**** Vorliegender Textauszug
Durchblick #14: Fakt oder Fiktion? Der Einfluss von KI auf unsere Wahrnehmung
Updates für Bildung in einer exponentiellen Welt
Liebe Leser und Leserinnen,
willkommen zum neuen “Durchblick”. Wie lange können wir unseren Sinnen eigentlich noch trauen? Während aktuelle KI-Tools immer beeindruckendere und realistischere Medien produzieren, hapert es immer noch an der zuverlässigen Identifizierung dieser synthetisch produzierten Inhalte. Ist eine Lösung dieser Herausforderung mit Technologie überhaupt möglich, oder müssen wir bei Moral und Ethik ansetzen?
Lassen Sie sich inspirieren, heute vom Schwerpunkt “Die Parallelwelt der KI-generierten Medien”. Haben Sie noch Fragen oder Ideen? Nehmen Sie gerne Kontakt mit uns auf.
SWK-Bildungsforscher empfehlen den Einsatz von ChatGPT an Schulen // deutsches-schulportal.de, Deutsch
Die Ständige Wissenschaftliche Kommission der Kultusministerkonferenz (SWK) empfiehlt in einem Impulspapier den Einsatz von KI-Tools wie ChatGPT im Bildungssystem. Sie fordert kostenlosen oder kostengünstigen Zugang zu diesen Werkzeugen für Schüler:innen und Lehrkräfte, um bestehende Ungleichheiten nicht zu verstärken. Die SWK sieht großes Potenzial in KI-Sprachmodellen zur Binnendifferenzierung und Individualisierung im Unterricht. KI-Chatbots könnten interaktiv Rückmeldungen geben und bei Verständnisproblemen helfen. Allerdings warnt die SWK davor, die Textproduktion komplett an KI auszulagern, da dies das fachliche Lernen untergraben würde. Sie empfiehlt, regelmäßigen Einsatz von KI-Tools erst ab der achten Klasse und betont die Notwendigkeit, Schüler:innen in der Quellenbewertung und im Verständnis der KI-Funktionsweise zu schulen.
********
Arbeitsauftrag 1:
Prüfen Sie, ob die Aussagen (a), (b) und (c) mit dem Newsletter-Auszug oben übereinstimmen. Antworten Sie jeweils mit Ja oder Nein und zitieren Sie die entscheidenden Worte des Newsletter-Auszugs wörtlich.
(a) Die SWK empfiehlt den regelmäßigen Einsatz von KI-Tools erst ab der achten Klasse.
(b) Die SWK befürwortet, die Textproduktion vollständig an KI abzugeben.
(c) Laut der Einleitung lassen sich synthetisch produzierte Inhalte bereits zuverlässig identifizieren.
Arbeitsauftrag 2: Kopieren Sie einen Abschnitt aus dem Newsletter-Auszug oben wortgetreu. Beginnen Sie bei den Worten „Durchblick #14: Fakt“ und hören Sie nach den Worten „mit uns auf.“ auf.
**** Eingabedaten
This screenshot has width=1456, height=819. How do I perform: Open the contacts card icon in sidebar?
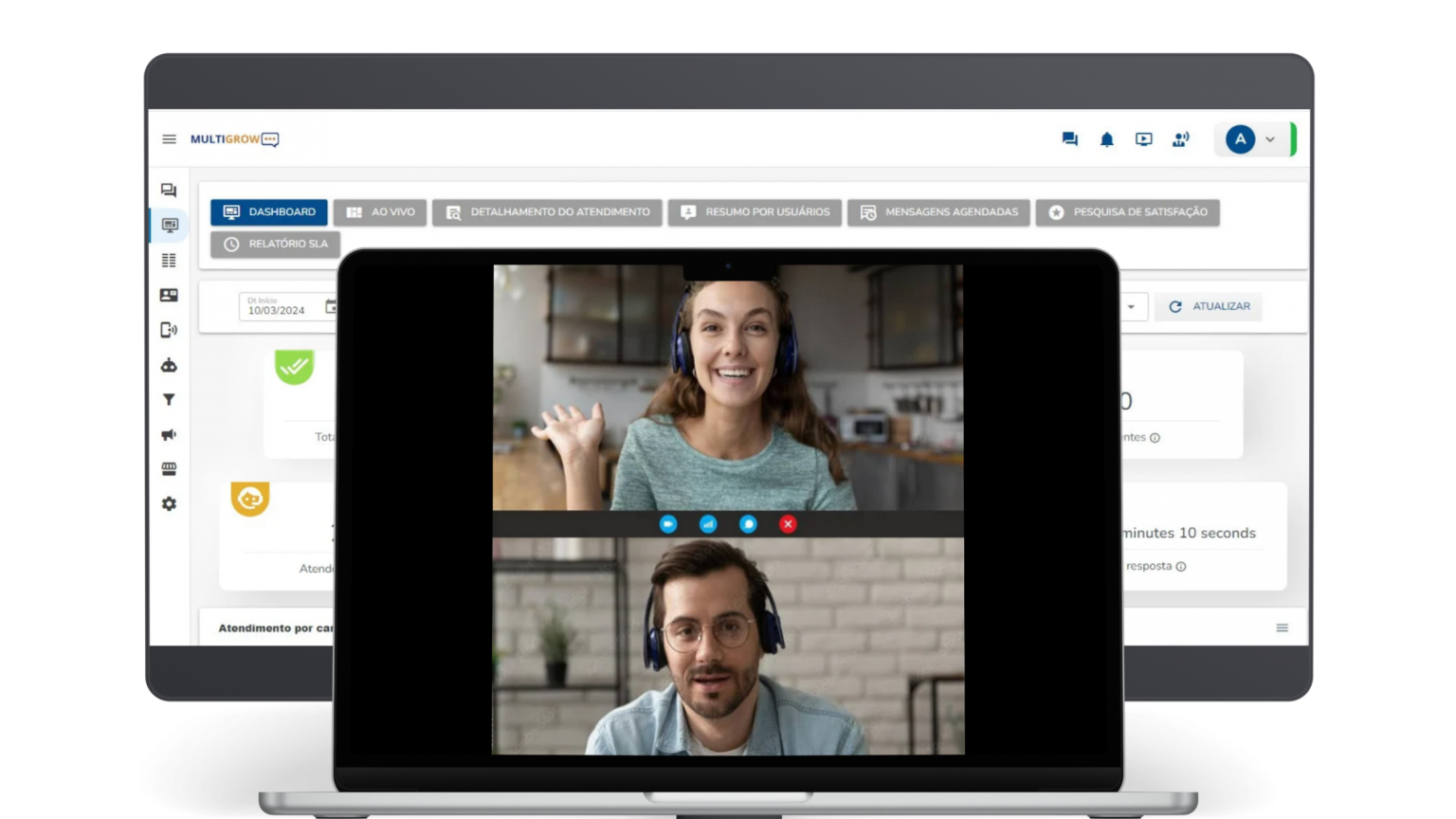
********
Antwort zur Übung 1:
(a) Ja: „Sie empfiehlt, regelmäßigen Einsatz von KI-Tools erst ab der achten Klasse“
(b) Nein: „Allerdings warnt die SWK davor, die Textproduktion komplett an KI auszulagern“
(c) Nein: „hapert es immer noch an der zuverlässigen Identifizierung dieser synthetisch produzierten Inhalte“

Antwort zur Übung 2:
Durchblick #14: Fakt oder Fiktion? Der Einfluss von KI auf unsere Wahrnehmung
Updates für Bildung in einer exponentiellen Welt
Liebe Leser und Leserinnen,
willkommen zum neuen “Durchblick”. Wie lange können wir unseren Sinnen eigentlich noch trauen? Während aktuelle KI-Tools immer beeindruckendere und realistischere Medien produzieren, hapert es immer noch an der zuverlässigen Identifizierung dieser synthetisch produzierten Inhalte. Ist eine Lösung dieser Herausforderung mit Technologie überhaupt möglich, oder müssen wir bei Moral und Ethik ansetzen?
Lassen Sie sich inspirieren, heute vom Schwerpunkt “Die Parallelwelt der KI-generierten Medien”. Haben Sie noch Fragen oder Ideen? Nehmen Sie gerne Kontakt mit uns auf.